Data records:
▼

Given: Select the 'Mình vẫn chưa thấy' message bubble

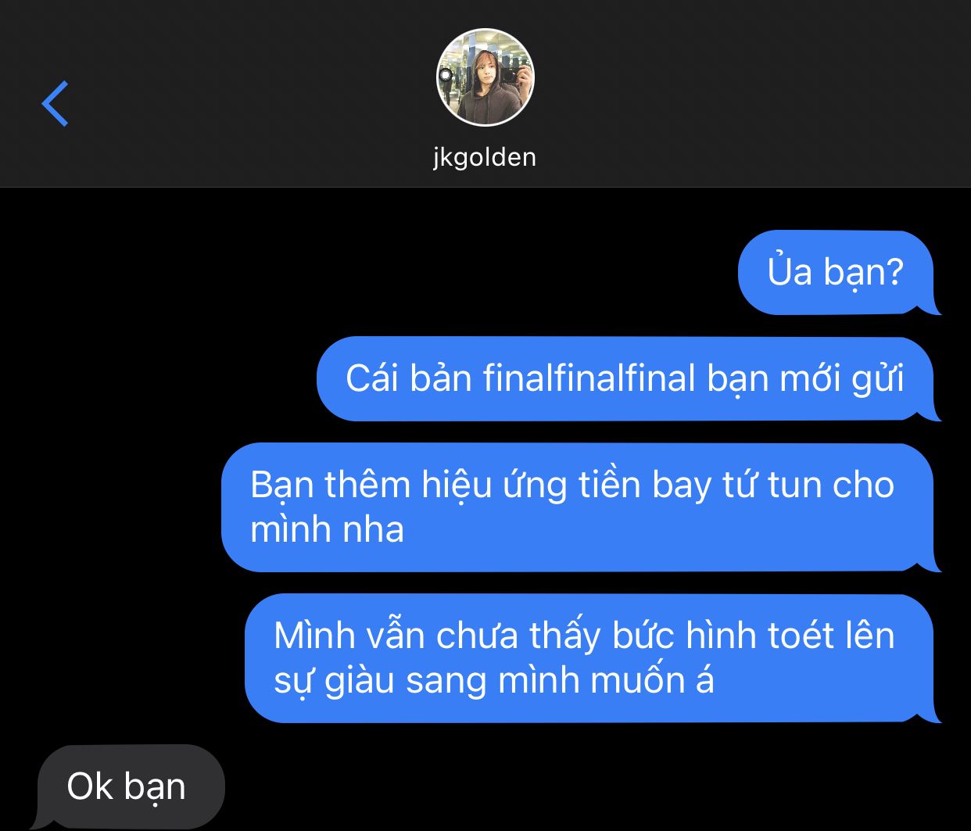Looking at the screenshot, I should coord(592,658).
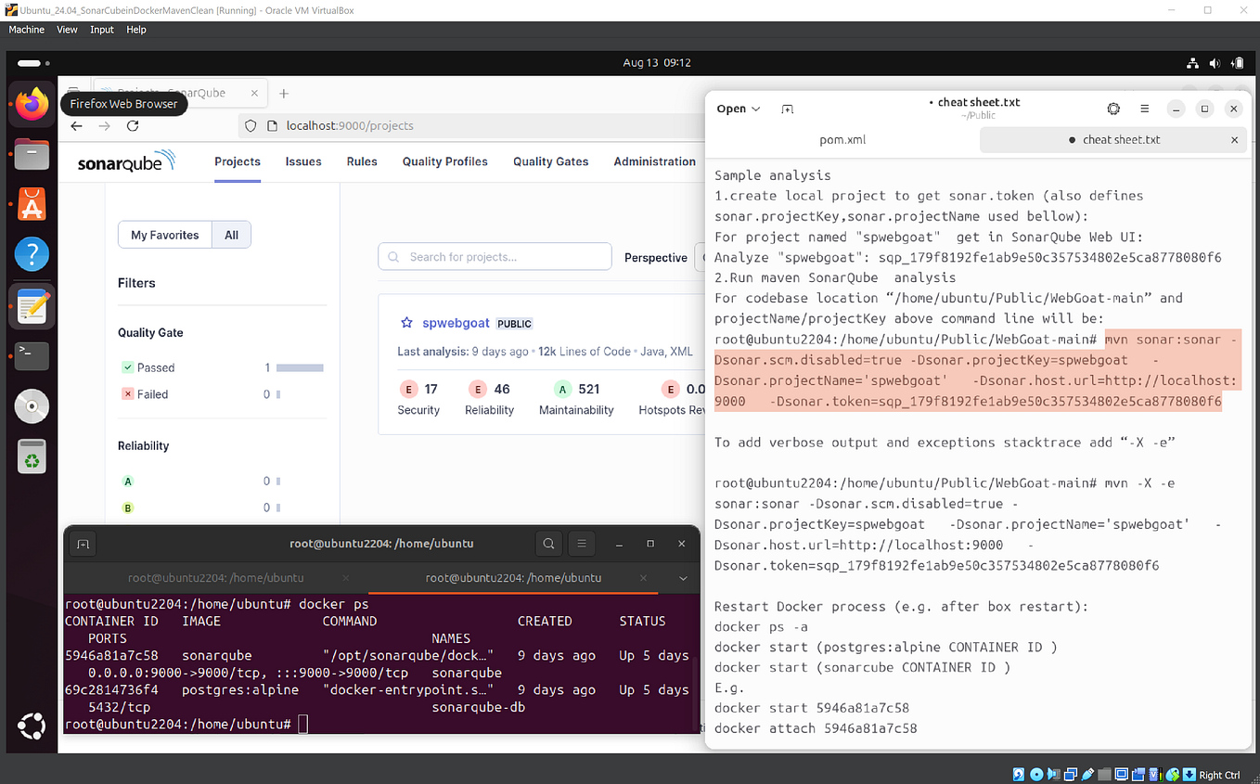Open the text editor's settings gear icon
The height and width of the screenshot is (784, 1260).
point(1113,109)
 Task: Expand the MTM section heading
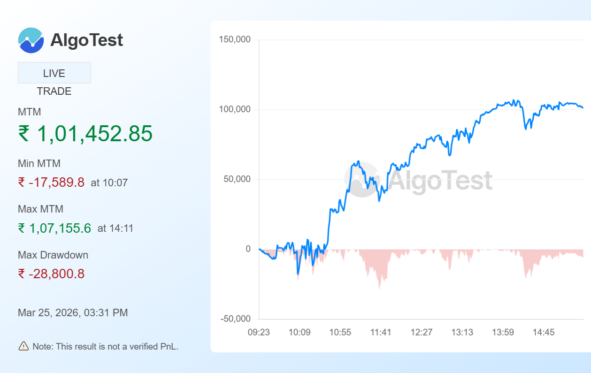pos(29,112)
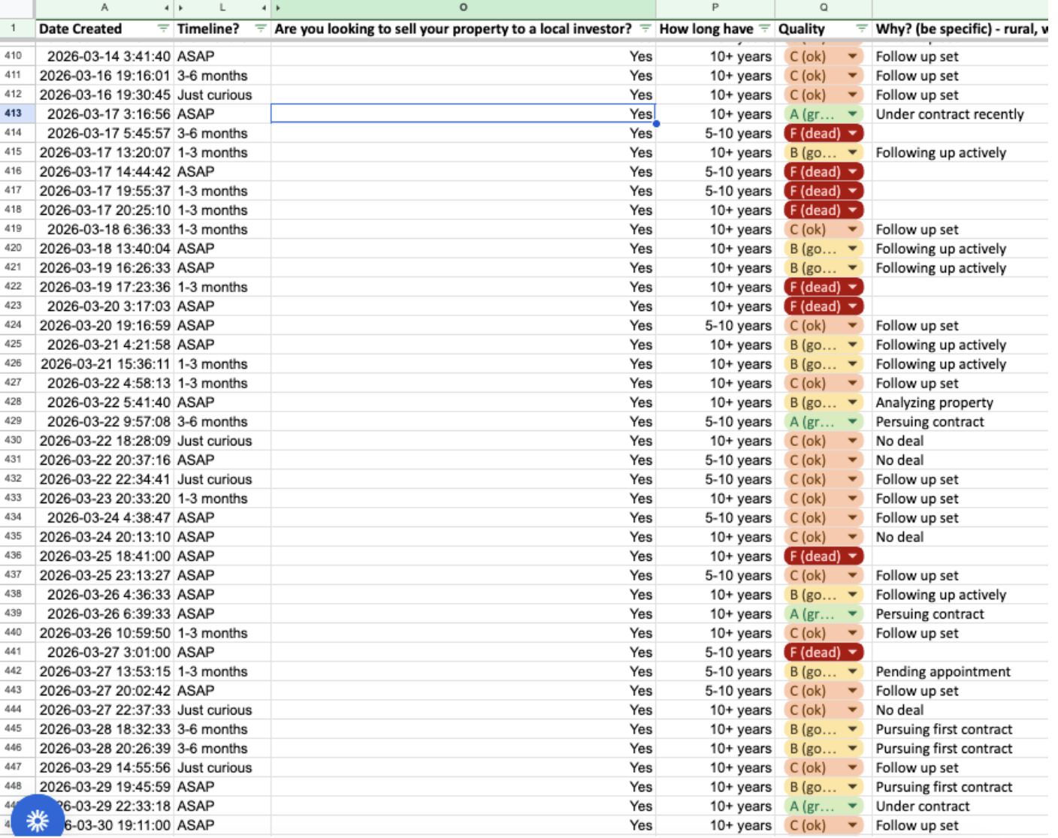The image size is (1058, 838).
Task: Open the filter on the Why? column
Action: click(x=1052, y=29)
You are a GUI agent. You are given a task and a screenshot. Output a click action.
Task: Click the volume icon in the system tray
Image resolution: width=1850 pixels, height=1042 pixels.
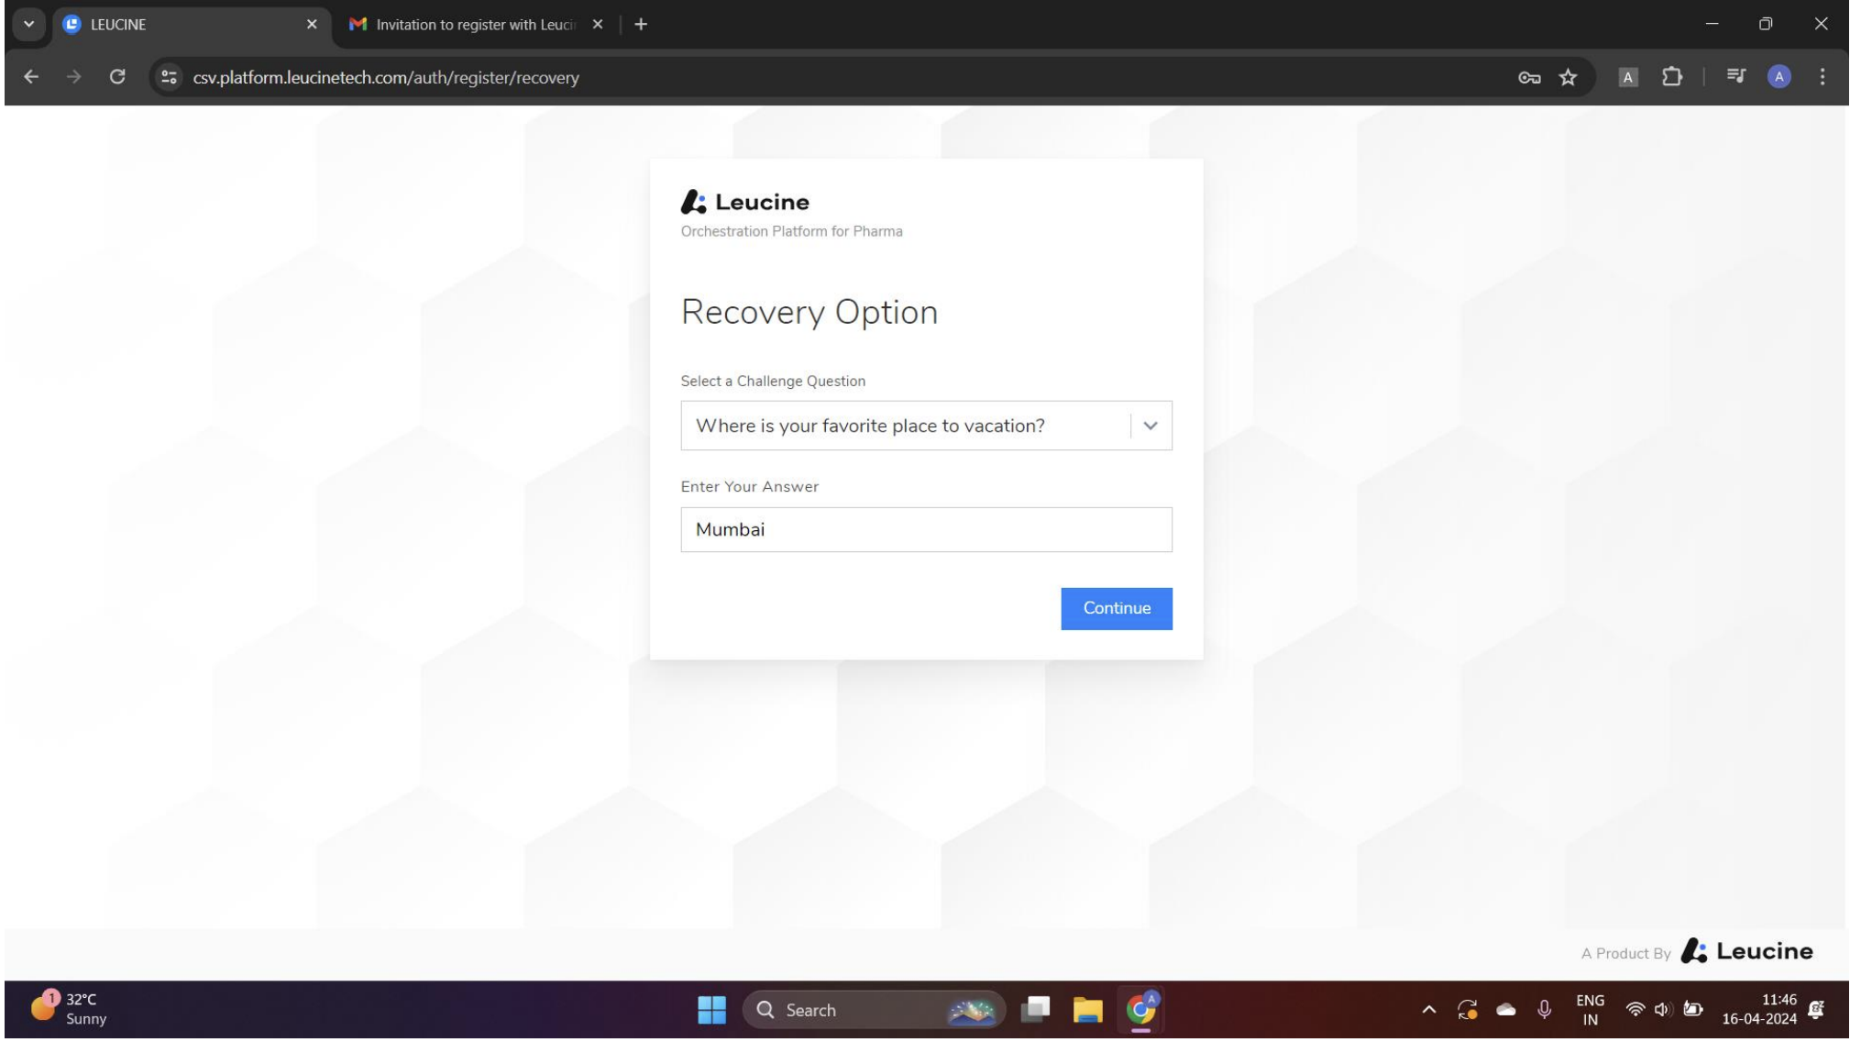[1662, 1009]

▲

#### [To do]
Set out the entries above as a Markdown table with the columns Row and Line, giving each line its number and its text. Skip blank lines and leave out the pictures.

#### [Final answer]
| Row | Line |
|---|---|
| 1 | Given: Select the 'Mình vẫn chưa thấy' message bubble |
| 2 | Looking at the screenshot, I should coord(592,658). |
| 3 | Open the text editor's settings gear icon |
| 4 | The height and width of the screenshot is (784, 1260). |
| 5 | point(1113,109) |
| 6 |  Task: Expand the MTM section heading |
| 7 | pos(29,112) |
| 8 | The image size is (1058, 838). |
| 9 | Task: Open the filter on the Why? column |
| 10 | Action: click(x=1052, y=29) |
| 11 | You are a GUI agent. You are given a task and a screenshot. Output a click action. |
| 12 | Task: Click the volume icon in the system tray |
| 13 | Image resolution: width=1850 pixels, height=1042 pixels. |
| 14 | [1662, 1009] |